**Exercise brief**
Each line of the data that includes the string "label" is to be copied out.

Data to examine Start Marker

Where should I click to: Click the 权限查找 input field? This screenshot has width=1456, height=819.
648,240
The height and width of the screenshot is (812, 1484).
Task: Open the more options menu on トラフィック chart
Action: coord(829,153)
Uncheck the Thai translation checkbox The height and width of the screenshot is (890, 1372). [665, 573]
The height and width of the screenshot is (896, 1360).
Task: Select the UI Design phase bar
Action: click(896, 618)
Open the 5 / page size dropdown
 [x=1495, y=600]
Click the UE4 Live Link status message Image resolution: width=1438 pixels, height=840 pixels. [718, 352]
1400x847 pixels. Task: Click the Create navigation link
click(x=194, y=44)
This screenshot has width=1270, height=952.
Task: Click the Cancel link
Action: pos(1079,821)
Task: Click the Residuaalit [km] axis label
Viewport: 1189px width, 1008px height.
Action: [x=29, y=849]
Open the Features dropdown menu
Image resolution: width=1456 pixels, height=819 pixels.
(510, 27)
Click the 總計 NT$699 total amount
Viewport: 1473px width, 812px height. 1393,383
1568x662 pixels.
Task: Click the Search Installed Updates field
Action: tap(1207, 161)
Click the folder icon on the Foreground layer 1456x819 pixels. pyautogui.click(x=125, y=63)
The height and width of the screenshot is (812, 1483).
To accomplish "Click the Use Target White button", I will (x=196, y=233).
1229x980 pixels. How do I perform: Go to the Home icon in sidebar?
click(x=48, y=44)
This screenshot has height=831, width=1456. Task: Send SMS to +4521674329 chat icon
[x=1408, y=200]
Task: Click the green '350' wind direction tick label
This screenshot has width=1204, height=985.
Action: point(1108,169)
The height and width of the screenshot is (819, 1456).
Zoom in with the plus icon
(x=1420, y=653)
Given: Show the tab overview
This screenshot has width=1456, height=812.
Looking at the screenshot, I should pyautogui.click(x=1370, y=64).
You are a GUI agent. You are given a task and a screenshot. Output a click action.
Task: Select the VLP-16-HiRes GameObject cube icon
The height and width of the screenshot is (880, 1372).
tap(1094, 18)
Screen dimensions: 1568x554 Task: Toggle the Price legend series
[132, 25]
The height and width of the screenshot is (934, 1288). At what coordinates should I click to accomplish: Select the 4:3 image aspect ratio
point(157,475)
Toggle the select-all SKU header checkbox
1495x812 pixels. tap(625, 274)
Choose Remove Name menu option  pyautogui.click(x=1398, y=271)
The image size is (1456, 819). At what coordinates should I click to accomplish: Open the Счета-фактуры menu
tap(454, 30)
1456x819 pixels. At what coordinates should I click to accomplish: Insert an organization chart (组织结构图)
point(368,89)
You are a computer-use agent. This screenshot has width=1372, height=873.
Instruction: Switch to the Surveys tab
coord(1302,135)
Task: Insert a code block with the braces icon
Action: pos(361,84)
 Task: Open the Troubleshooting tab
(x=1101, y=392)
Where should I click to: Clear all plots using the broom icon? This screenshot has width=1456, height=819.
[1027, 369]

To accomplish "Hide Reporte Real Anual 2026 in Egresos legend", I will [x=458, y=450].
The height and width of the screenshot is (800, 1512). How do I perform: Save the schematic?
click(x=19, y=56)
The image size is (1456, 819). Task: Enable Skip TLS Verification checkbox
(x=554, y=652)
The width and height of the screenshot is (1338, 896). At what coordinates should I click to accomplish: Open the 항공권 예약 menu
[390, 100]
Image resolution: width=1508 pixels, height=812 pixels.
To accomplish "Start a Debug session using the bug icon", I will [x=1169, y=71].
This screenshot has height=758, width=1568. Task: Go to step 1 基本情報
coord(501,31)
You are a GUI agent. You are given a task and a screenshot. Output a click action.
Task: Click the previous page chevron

Data to examine End Marker

**Response to the task**
Task: Click the Residuaalit [km] axis label
Task: Click the green '350' wind direction tick label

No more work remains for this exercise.